Trade-offs: Higher overhead for large datasets due to individual round-trips, but provides better error isolation.

Batch Strategy

Buffers rows and issues a single multi-value INSERT statement (e.g., INSERT INTO table VALUES (...), (...), (...)).

Best for:

Large datasets and bulk imports
High-throughput scenarios
Balanced performance and reliability

var configuration = new PostgresConfiguration
{
    BatchSize = 1_000,
    MaxBatchSize = 5_000,
    UseTransaction = true
};

var sink = new PostgresSinkNode<Customer>(
    connectionString,
    "customers",
    writeStrategy: PostgresWriteStrategy.Batch,
    configuration: configuration
);

Trade-offs: 10-100x faster than PerRow for bulk operations, but all rows in a batch succeed or fail together.

Copy Strategy

Uses PostgreSQL's native COPY protocol for maximum throughput.
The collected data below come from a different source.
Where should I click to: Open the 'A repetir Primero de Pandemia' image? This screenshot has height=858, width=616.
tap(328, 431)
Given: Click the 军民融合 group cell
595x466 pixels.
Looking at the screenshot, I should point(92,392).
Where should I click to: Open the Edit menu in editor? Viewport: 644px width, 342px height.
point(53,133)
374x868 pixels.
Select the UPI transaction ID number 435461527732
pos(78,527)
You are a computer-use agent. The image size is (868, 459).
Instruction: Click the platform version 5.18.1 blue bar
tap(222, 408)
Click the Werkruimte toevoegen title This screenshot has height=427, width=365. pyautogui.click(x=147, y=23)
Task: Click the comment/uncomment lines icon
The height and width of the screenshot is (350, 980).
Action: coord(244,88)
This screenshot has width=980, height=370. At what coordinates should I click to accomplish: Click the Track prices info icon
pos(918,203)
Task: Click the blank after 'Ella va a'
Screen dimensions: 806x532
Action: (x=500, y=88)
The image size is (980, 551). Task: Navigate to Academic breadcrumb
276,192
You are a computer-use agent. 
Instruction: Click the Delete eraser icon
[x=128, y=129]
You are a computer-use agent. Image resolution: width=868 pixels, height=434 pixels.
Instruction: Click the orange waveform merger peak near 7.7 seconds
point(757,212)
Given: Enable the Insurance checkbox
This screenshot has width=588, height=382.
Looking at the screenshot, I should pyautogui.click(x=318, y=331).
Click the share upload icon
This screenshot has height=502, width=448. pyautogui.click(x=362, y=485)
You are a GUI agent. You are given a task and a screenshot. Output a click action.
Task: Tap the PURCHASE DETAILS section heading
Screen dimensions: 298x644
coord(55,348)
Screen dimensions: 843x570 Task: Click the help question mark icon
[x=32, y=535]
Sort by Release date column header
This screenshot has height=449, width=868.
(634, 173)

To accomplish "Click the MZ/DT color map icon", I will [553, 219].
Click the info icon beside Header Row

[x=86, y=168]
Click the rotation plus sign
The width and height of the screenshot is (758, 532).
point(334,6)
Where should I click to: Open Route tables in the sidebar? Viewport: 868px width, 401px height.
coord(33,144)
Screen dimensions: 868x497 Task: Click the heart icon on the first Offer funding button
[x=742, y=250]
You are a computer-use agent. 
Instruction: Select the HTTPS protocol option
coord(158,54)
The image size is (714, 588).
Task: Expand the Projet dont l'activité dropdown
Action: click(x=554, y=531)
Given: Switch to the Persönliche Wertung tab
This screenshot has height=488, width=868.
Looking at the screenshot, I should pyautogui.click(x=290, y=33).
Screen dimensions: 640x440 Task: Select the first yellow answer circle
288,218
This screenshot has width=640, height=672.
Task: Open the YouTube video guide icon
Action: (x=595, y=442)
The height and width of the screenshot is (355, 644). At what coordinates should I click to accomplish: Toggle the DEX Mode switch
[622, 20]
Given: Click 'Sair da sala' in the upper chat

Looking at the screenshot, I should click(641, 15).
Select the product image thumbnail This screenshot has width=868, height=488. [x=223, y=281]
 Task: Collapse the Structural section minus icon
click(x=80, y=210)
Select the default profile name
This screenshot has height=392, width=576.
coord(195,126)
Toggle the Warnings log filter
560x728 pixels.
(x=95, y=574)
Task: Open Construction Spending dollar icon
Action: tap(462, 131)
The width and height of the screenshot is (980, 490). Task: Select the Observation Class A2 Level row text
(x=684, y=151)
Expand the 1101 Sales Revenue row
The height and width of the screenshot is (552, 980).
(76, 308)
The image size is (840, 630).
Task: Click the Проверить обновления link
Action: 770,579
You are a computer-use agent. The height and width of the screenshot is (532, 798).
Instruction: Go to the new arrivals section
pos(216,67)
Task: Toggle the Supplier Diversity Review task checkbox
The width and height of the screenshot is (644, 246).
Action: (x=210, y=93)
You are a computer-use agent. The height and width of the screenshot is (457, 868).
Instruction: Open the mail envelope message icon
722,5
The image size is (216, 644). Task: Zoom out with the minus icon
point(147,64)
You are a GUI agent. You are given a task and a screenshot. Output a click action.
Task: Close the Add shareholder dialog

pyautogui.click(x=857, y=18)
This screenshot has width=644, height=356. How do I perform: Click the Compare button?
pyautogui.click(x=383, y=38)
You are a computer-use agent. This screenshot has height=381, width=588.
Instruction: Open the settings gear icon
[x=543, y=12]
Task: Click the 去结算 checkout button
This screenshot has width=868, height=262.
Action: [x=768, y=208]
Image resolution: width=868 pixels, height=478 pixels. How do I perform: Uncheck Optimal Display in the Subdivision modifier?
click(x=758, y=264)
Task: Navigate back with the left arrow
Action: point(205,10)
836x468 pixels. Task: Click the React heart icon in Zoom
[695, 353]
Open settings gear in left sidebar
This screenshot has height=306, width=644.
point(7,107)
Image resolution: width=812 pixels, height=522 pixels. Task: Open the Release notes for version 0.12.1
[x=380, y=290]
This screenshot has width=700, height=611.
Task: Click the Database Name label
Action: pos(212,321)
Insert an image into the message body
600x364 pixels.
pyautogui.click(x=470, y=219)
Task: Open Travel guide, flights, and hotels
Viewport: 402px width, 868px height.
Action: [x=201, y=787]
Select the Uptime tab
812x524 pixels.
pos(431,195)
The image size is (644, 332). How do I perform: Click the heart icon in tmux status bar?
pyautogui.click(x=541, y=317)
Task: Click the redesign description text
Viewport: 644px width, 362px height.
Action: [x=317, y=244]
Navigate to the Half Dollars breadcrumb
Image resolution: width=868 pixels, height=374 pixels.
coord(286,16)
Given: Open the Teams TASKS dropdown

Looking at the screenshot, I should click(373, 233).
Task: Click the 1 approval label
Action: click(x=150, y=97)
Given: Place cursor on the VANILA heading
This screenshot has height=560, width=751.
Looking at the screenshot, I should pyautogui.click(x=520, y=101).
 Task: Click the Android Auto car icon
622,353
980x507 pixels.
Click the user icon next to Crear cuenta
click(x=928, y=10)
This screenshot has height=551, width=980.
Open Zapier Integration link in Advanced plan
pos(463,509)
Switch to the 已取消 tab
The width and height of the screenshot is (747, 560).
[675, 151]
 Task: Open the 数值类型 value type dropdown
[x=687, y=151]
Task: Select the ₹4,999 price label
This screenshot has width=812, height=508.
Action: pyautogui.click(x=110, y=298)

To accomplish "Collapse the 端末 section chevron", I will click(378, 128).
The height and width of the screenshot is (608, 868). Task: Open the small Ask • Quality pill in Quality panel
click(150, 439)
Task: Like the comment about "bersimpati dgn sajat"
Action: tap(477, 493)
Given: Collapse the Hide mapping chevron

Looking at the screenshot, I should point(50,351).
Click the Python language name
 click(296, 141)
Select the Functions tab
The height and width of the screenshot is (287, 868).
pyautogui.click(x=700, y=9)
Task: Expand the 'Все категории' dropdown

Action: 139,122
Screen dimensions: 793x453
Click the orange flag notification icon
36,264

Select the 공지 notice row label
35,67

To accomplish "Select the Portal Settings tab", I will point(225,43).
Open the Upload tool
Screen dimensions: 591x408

Supports both text and binary formats.

Best for:

Maximum throughput bulk loading
Very large datasets (millions of rows)
Data warehouse loading scenarios

var configuration = new PostgresConfiguration
{
    CopyTimeout = 600,  // 10 minutes for large loads
    UseBinaryCopy = true  // Use binary format for better performance
};

var sink = new PostgresSinkNode<Customer>(
    connectionString,
    "customers",
    writeStrategy: PostgresWriteStrategy.Copy,
    configuration: configuration
);

Binary vs Text Format:

Text format (UseBinaryCopy = false): More compatible, easier to debug
Binary format (UseBinaryCopy = true): 20-30% faster, more efficient encoding

Trade-offs: Fastest option for large datasets, but bypasses some PostgreSQL processing layers and has limited error granularity.

Write Strategy Comparison

Strategy	Throughput	Latency	Error Isolation	Use Case
PerRow	Low	Low	High	Real-time, small batches
Batch	High	Medium	Medium	Bulk loading, ETL
Copy	Very High	High	Low	Large bulk loads, data warehouse

Upsert Operations

The connector supports PostgreSQL's ON CONFLICT clause for upsert operations, allowing you to insert rows or update them if they already exist.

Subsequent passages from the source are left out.